[What the task requires] Output these lines verbatim, from the start of the lines through the line holding "Action: pyautogui.click(x=393, y=712)", inclusive.

-- START --

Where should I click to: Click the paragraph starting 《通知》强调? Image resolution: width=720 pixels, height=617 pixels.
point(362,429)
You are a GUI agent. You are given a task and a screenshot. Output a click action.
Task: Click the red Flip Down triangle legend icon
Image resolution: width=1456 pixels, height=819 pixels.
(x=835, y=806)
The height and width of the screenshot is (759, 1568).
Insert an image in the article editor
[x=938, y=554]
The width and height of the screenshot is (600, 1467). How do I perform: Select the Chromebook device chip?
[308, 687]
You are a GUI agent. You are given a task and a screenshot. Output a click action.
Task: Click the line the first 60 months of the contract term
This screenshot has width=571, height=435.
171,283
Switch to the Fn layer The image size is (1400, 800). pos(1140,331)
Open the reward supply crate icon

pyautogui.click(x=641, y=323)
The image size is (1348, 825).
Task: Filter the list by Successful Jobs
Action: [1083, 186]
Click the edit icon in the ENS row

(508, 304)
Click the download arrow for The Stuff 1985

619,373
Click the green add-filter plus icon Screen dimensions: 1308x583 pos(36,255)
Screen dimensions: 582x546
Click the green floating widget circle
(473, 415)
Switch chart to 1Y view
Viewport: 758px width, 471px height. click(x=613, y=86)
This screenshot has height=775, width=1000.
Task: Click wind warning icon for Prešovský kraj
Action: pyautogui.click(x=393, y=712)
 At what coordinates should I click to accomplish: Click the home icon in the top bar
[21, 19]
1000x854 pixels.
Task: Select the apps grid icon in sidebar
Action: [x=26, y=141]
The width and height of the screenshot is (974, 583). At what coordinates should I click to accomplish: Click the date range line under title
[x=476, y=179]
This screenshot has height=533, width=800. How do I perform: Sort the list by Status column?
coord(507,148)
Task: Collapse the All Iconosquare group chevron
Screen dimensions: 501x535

-- END --

[Solution to the problem]
Where should I click to: Click the paragraph starting 《通知》强调? Image resolution: width=720 pixels, height=617 pixels.
point(362,429)
You are a GUI agent. You are given a task and a screenshot. Output a click action.
Task: Click the red Flip Down triangle legend icon
Image resolution: width=1456 pixels, height=819 pixels.
(x=835, y=806)
The height and width of the screenshot is (759, 1568).
Insert an image in the article editor
[x=938, y=554]
The width and height of the screenshot is (600, 1467). How do I perform: Select the Chromebook device chip?
[308, 687]
You are a GUI agent. You are given a task and a screenshot. Output a click action.
Task: Click the line the first 60 months of the contract term
This screenshot has width=571, height=435.
171,283
Switch to the Fn layer The image size is (1400, 800). pos(1140,331)
Open the reward supply crate icon

pyautogui.click(x=641, y=323)
The image size is (1348, 825).
Task: Filter the list by Successful Jobs
Action: [1083, 186]
Click the edit icon in the ENS row

(508, 304)
Click the download arrow for The Stuff 1985

619,373
Click the green add-filter plus icon Screen dimensions: 1308x583 pos(36,255)
Screen dimensions: 582x546
Click the green floating widget circle
(473, 415)
Switch chart to 1Y view
Viewport: 758px width, 471px height. click(x=613, y=86)
This screenshot has height=775, width=1000.
Task: Click wind warning icon for Prešovský kraj
Action: pyautogui.click(x=393, y=712)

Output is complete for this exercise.